Zev Wisotsky, PhD — Director of Drug Discovery, Biologics Lead, Revvity Signals
Zev Wisotsky brings the perspective of a former bench scientist to his role as Director of Drug Discovery at Revvity Signals. His background spans molecular biology, biochemistry, and drug discovery, and for the past decade he has worked with biotech and pharmaceutical teams to simplify complex scientific workflows and integrate connected software platforms into modern R&D operations.

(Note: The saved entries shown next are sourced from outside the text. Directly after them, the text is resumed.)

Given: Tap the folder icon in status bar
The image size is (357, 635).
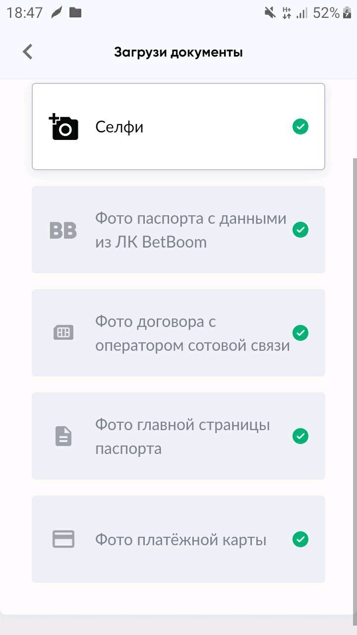Looking at the screenshot, I should [x=75, y=13].
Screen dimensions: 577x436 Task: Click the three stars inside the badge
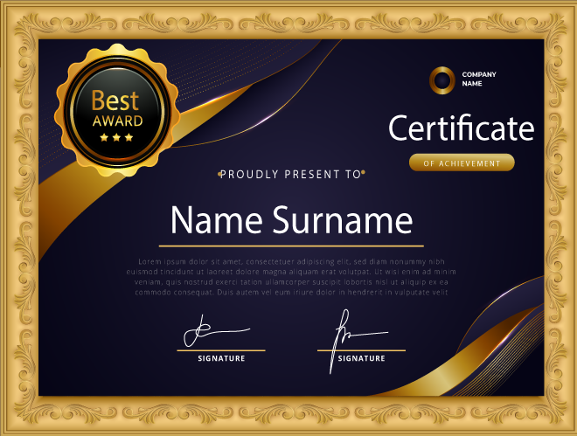click(x=116, y=137)
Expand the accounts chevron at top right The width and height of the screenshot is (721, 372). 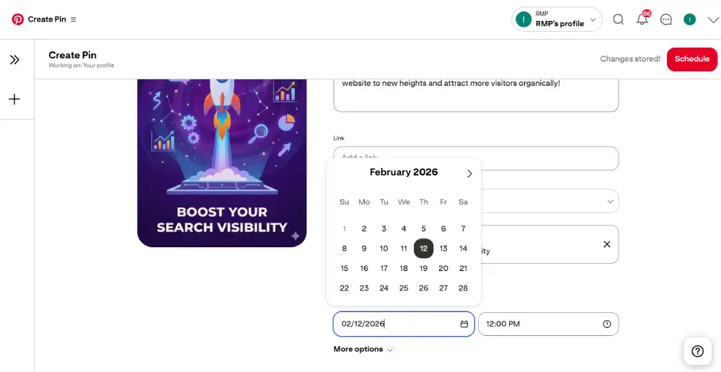pyautogui.click(x=713, y=19)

Wisotsky’s contributions to the session will draw on his direct experience working with biologics research teams, grounding the demonstration in the practical challenges that scientists face when managing cloning workflows at scale.
Who Should Attend
This session is designed to be valuable across a range of roles and experience levels:
- Current Signals BioDesign users looking to understand what capabilities have been added since initial release and what is coming in the near term
- Scientists evaluating cloning workflow software who want a detailed, live view of how Signals BioDesign performs on real workflows
- Informatics and IT leads at life science organizations who need to understand how Signals BioDesign integrates with the broader Signals One environment
- Research managers and lab heads seeking to reduce manual data transfer, improve workflow reproducibility, and consolidate their team’s tool stack
- Biologics and gene therapy teams working on construct design at scale, where connected design-to-analysis workflows would have the greatest impact on development timelines
Attendees from the original December preview session will find meaningful updates to the platform since they last saw it. Those entirely new to Signals BioDesign will leave with a clear picture of what the platform is, how it fits into a broader informatics strategy, and whether it addresses the workflow challenges their teams are currently facing.

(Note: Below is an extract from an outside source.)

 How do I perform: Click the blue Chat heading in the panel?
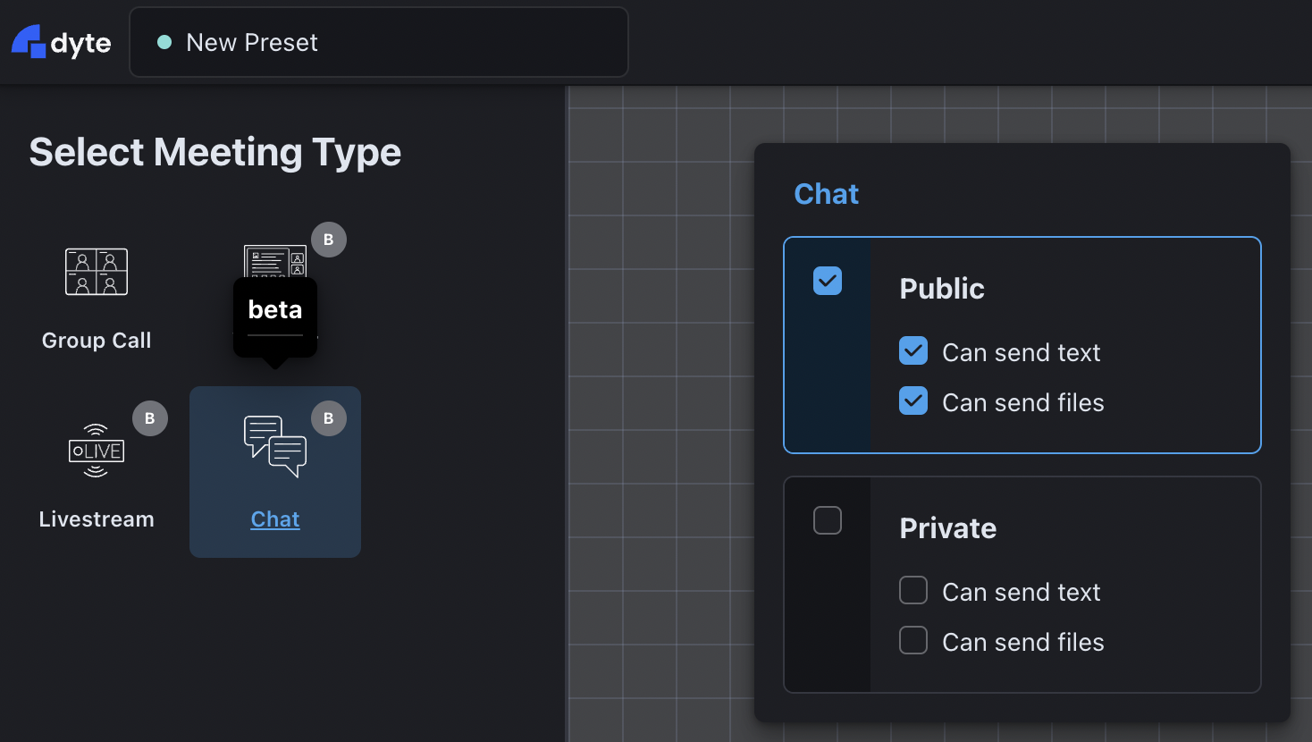click(826, 193)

Context: The Growing Need for Connected Biology Platforms
The broader industry trend toward integrated, data-connected research platforms has accelerated significantly over the past several years, driven in part by the increasing complexity of modern biologics programs. The emergence of AI-enabled construct design tools, high-throughput screening approaches, and multimodal analytical workflows has increased both the volume of data that research teams must manage and the importance of traceability between experimental decisions and outcomes.
In this environment, tools that operate in isolation — cloning software that does not connect to experimental data, LIMS systems that require manual population, analytical platforms that output data into disconnected file systems — are becoming progressively inadequate. The value proposition of an integrated platform like Signals One, with Signals BioDesign as a key component, lies precisely in its ability to reduce the friction between the stages of the research cycle that have historically required manual bridging.
Signals Connect on June 3 offers an accessible, focused opportunity to evaluate that proposition in practical terms — through a live demonstration of workflows that scientists actually use, presented by the product leaders and drug discovery experts who built and field-tested them.